“Ummmm, I think you’ve been hacked.”
It’s the phrase that strikes fear into the hearts of social media managers and Facebook junkies alike. Hacking attempts are incredibly common, and as hackers get more sophisticated, it’s much easier to fall prey to malicious attempts. Luckily, it’s easy to get back to normal with minimal disturbance. Here are some quick, easy steps to recovering your content when your Facebook is hacked.
Change Your Password
You should be in the habit of changing your password often – at least every quarter – but if you discover your Facebook page has been hacked, it’s the first thing you should do to protect yourself and your content. Change your existing password by going to the Home button, then Account Settings, then General; next, click Password and follow the prompts. Some hackers go the extra step to change your password so you are unable to log back in. If this happens to you, use the “Forgot Password” link on the main Facebook login page and follow the prompts. You’ll be asked for a secondary email address and your phone number, so make sure this information is accurate before you deal with a hacker!
Verify Your Identity
Facebook offers the Roadblock tool (http://www.facebook.com/roadblock/roadblock_me.php?r=5) to help you verify your identity if you believe you’ve been hacked. The tool will ask for your username and password, then require you to answer a series of questions to confirm you’re who you say you are.
Report Your Account
Facebook gives you many ways to report hacking attempts for your profile or page. For privacy breaches, you can email reports directly to email@example.com or on the Hacked Accounts link. If you believe you’ve been a victim of a phishing attack, fill out the phishing report.

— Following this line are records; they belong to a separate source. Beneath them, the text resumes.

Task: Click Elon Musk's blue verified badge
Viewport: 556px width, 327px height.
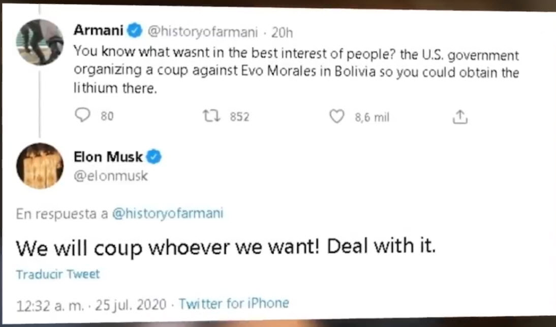Action: tap(154, 157)
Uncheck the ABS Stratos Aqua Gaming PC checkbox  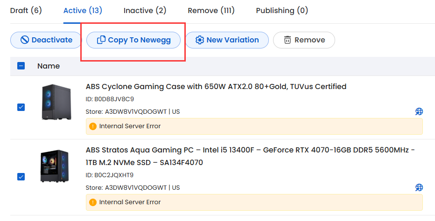[21, 177]
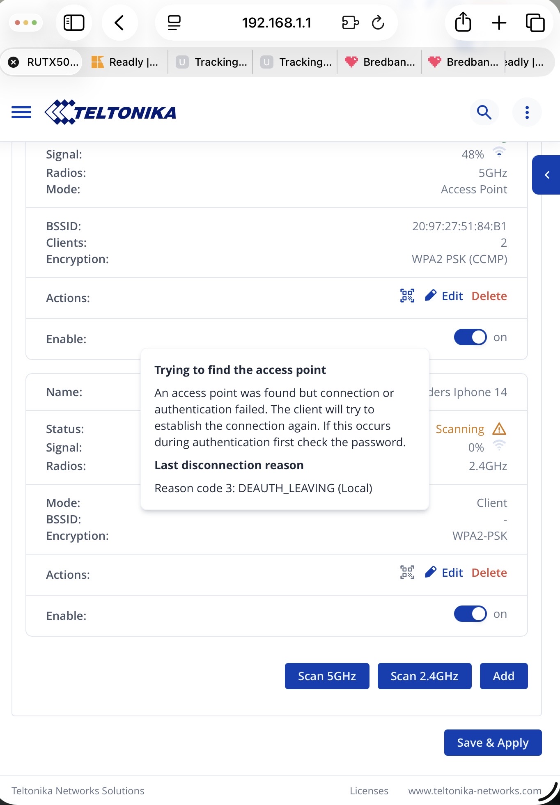The width and height of the screenshot is (560, 805).
Task: Show the Safari sidebar
Action: [74, 23]
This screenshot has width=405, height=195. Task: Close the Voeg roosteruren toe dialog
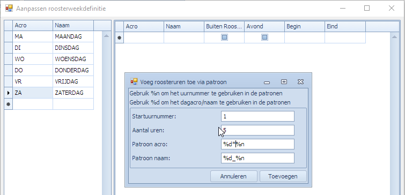300,82
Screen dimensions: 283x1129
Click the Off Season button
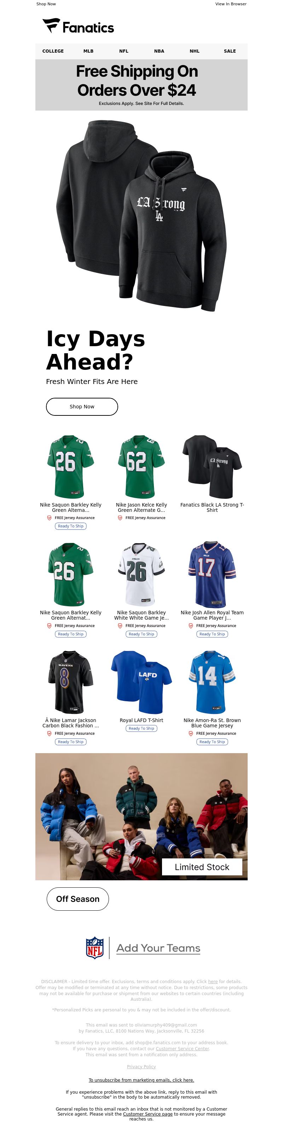[x=78, y=899]
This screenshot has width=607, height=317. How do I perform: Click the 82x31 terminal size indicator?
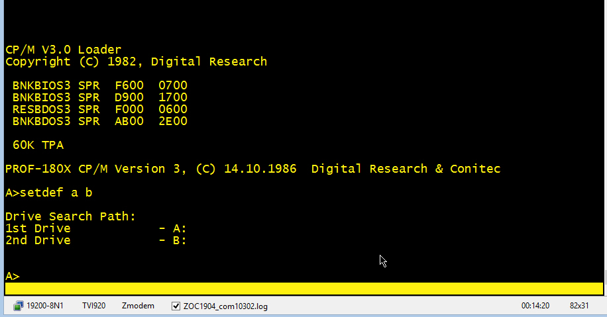[579, 306]
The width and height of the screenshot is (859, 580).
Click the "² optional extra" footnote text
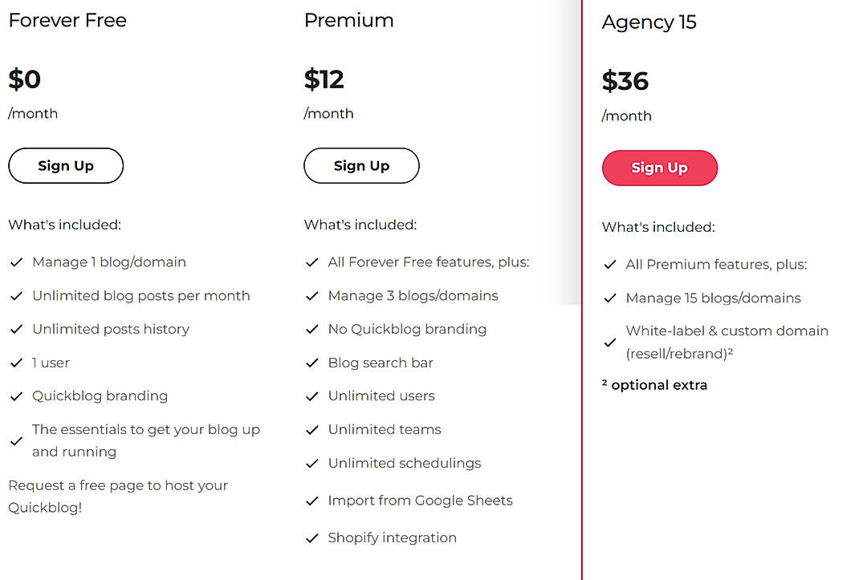tap(655, 385)
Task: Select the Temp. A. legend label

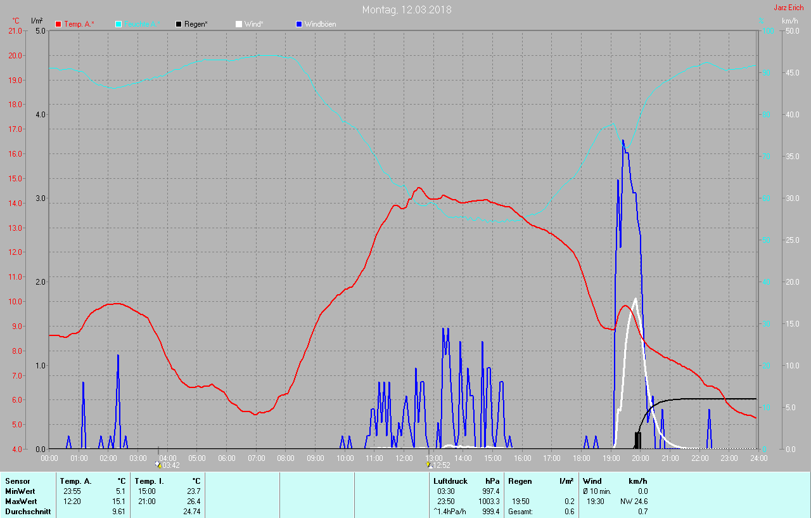Action: pos(79,24)
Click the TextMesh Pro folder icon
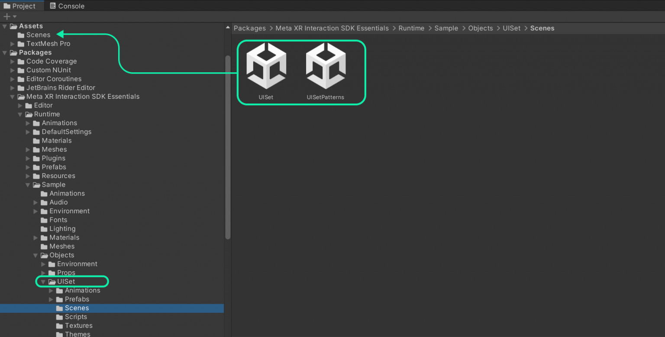The width and height of the screenshot is (665, 337). pyautogui.click(x=21, y=44)
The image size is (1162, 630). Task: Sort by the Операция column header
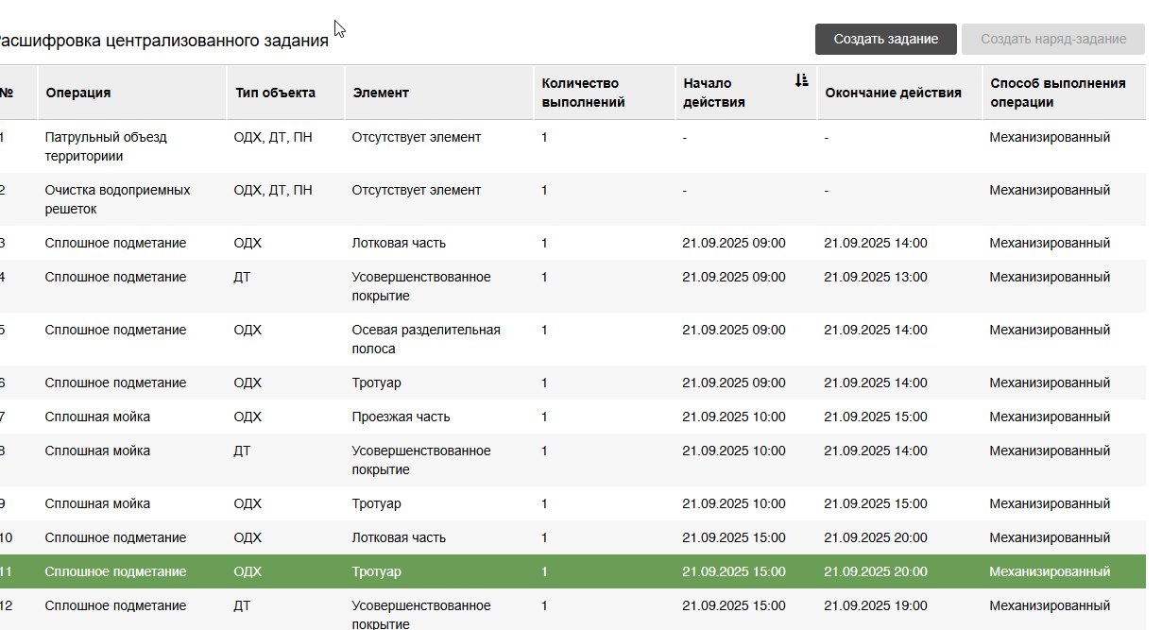click(x=78, y=93)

Employ the Two-Step Login Process
Facebook’s recently launched two-step login process creates an extra barrier of security the first time your page is accessed on an unfamiliar device, like a new phone or computer. If you’ve enabled this feature, Facebook sends a text message with a special verification code that you’ll input before you can login from the new device. You can also block unauthorized devices and immediately change your passwords if you get an unfamiliar verification code.
Check Your Sessions
A hacker can get access to your page and wait in the shadows for the right time to jump, spamming your friends and followers with inappropriate messages or link-baiting schemes. How do you stop a hacker before he starts? By checking your active sessions, a little known tool for any Facebook user. A hacker who has logged in will leave traces of his or her presence on this setting, and by logging on, you will be able to end the session and change your password. To discover your active sessions, click the home button (the upper right corner of your page), then Account Settings, then security, then click “edit” under Active Sessions. You’ll see the location, devices and the last accessed session. If it’s suspicious, end it. It’s good practice to occasionally on and end old sessions, especially if you’ve logged on from a different location or device.